What is needed here is an exact transcription of the entries that follow.

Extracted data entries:
....

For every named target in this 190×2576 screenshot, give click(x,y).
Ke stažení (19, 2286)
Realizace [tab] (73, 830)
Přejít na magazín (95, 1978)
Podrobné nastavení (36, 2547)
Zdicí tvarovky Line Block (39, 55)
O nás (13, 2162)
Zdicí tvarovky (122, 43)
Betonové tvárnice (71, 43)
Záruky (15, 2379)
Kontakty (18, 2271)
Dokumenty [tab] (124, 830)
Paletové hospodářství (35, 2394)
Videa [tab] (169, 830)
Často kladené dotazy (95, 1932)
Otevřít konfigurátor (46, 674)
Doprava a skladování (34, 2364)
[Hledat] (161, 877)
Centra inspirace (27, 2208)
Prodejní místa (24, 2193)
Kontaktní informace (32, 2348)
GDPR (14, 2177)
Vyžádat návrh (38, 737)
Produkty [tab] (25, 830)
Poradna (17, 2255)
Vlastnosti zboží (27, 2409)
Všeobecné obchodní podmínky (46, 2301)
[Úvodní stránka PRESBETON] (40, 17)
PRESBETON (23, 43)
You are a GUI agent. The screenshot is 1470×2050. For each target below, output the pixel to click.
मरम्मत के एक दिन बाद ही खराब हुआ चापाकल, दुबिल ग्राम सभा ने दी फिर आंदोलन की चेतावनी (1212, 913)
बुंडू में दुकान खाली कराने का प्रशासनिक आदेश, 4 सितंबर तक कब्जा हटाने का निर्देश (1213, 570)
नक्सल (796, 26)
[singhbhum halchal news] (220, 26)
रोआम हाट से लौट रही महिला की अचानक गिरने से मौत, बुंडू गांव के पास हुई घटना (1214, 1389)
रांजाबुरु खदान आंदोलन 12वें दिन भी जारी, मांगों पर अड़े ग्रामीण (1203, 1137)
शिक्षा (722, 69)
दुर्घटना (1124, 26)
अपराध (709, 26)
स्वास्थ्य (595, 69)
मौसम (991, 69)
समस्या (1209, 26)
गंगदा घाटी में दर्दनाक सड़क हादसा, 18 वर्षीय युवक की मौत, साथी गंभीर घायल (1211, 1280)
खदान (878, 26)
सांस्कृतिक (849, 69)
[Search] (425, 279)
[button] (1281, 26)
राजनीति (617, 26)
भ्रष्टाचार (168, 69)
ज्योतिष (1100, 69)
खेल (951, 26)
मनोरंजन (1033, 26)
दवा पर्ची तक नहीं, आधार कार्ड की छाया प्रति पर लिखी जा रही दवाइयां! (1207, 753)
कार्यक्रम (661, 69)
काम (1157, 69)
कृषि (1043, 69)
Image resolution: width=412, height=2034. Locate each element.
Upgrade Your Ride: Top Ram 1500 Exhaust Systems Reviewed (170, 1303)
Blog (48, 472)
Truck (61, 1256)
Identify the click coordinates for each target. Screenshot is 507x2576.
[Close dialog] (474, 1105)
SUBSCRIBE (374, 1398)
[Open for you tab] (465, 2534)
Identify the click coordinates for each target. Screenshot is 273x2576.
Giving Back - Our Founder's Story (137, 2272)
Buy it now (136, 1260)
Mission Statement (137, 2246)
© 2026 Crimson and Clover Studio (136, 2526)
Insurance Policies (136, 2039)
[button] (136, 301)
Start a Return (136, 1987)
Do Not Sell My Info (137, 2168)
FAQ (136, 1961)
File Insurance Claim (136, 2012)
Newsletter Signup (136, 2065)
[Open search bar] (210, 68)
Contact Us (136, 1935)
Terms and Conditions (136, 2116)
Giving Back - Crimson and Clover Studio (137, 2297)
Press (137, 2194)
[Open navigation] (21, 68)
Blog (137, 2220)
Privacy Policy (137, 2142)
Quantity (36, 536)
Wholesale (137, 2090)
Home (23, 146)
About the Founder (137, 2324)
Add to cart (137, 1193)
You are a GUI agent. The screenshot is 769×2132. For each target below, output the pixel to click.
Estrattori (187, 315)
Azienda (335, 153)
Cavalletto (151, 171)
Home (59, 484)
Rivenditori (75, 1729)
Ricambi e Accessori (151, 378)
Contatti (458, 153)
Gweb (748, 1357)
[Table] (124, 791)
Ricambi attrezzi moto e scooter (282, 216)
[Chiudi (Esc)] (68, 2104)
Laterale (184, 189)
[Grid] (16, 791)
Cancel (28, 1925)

....

__Output below__:
For every named target in this 190×2576 screenshot, give click(x,y).
Ke stažení (19, 2286)
Realizace [tab] (73, 830)
Přejít na magazín (95, 1978)
Podrobné nastavení (36, 2547)
Zdicí tvarovky Line Block (39, 55)
O nás (13, 2162)
Zdicí tvarovky (122, 43)
Betonové tvárnice (71, 43)
Záruky (15, 2379)
Kontakty (18, 2271)
Dokumenty [tab] (124, 830)
Paletové hospodářství (35, 2394)
Videa [tab] (169, 830)
Často kladené dotazy (95, 1932)
Otevřít konfigurátor (46, 674)
Doprava a skladování (34, 2364)
[Hledat] (161, 877)
Centra inspirace (27, 2208)
Prodejní místa (24, 2193)
Kontaktní informace (32, 2348)
GDPR (14, 2177)
Vyžádat návrh (38, 737)
Produkty [tab] (25, 830)
Poradna (17, 2255)
Vlastnosti zboží (27, 2409)
Všeobecné obchodní podmínky (46, 2301)
[Úvodní stránka PRESBETON] (40, 17)
PRESBETON (23, 43)
You are a GUI agent. The screenshot is 1470×2050. For each target below, output the pixel to click.
मरम्मत के एक दिन बाद ही खराब हुआ चापाकल, दुबिल ग्राम सभा ने दी फिर आंदोलन की चेतावनी (1212, 913)
बुंडू में दुकान खाली कराने का प्रशासनिक आदेश, 4 सितंबर तक कब्जा हटाने का निर्देश (1213, 570)
नक्सल (796, 26)
[singhbhum halchal news] (220, 26)
रोआम हाट से लौट रही महिला की अचानक गिरने से मौत, बुंडू गांव के पास हुई घटना (1214, 1389)
रांजाबुरु खदान आंदोलन 12वें दिन भी जारी, मांगों पर अड़े ग्रामीण (1203, 1137)
शिक्षा (722, 69)
दुर्घटना (1124, 26)
अपराध (709, 26)
स्वास्थ्य (595, 69)
मौसम (991, 69)
समस्या (1209, 26)
गंगदा घाटी में दर्दनाक सड़क हादसा, 18 वर्षीय युवक की मौत, साथी गंभीर घायल (1211, 1280)
खदान (878, 26)
सांस्कृतिक (849, 69)
[Search] (425, 279)
[button] (1281, 26)
राजनीति (617, 26)
भ्रष्टाचार (168, 69)
ज्योतिष (1100, 69)
खेल (951, 26)
मनोरंजन (1033, 26)
दवा पर्ची तक नहीं, आधार कार्ड की छाया प्रति पर लिखी जा रही दवाइयां! (1207, 753)
कार्यक्रम (661, 69)
काम (1157, 69)
कृषि (1043, 69)
Image resolution: width=412, height=2034. Locate each element.
Upgrade Your Ride: Top Ram 1500 Exhaust Systems Reviewed (170, 1303)
Blog (48, 472)
Truck (61, 1256)
Identify the click coordinates for each target. Screenshot is 507x2576.
[Close dialog] (474, 1105)
SUBSCRIBE (374, 1398)
[Open for you tab] (465, 2534)
Identify the click coordinates for each target. Screenshot is 273x2576.
Giving Back - Our Founder's Story (137, 2272)
Buy it now (136, 1260)
Mission Statement (137, 2246)
© 2026 Crimson and Clover Studio (136, 2526)
Insurance Policies (136, 2039)
[button] (136, 301)
Start a Return (136, 1987)
Do Not Sell My Info (137, 2168)
FAQ (136, 1961)
File Insurance Claim (136, 2012)
Newsletter Signup (136, 2065)
[Open search bar] (210, 68)
Contact Us (136, 1935)
Terms and Conditions (136, 2116)
Giving Back - Crimson and Clover Studio (137, 2297)
Press (137, 2194)
[Open navigation] (21, 68)
Blog (137, 2220)
Privacy Policy (137, 2142)
Quantity (36, 536)
Wholesale (137, 2090)
Home (23, 146)
About the Founder (137, 2324)
Add to cart (137, 1193)
You are a GUI agent. The screenshot is 769×2132. For each target below, output the pixel to click.
Estrattori (187, 315)
Azienda (335, 153)
Cavalletto (151, 171)
Home (59, 484)
Rivenditori (75, 1729)
Ricambi e Accessori (151, 378)
Contatti (458, 153)
Gweb (748, 1357)
[Table] (124, 791)
Ricambi attrezzi moto e scooter (282, 216)
[Chiudi (Esc)] (68, 2104)
Laterale (184, 189)
[Grid] (16, 791)
Cancel (28, 1925)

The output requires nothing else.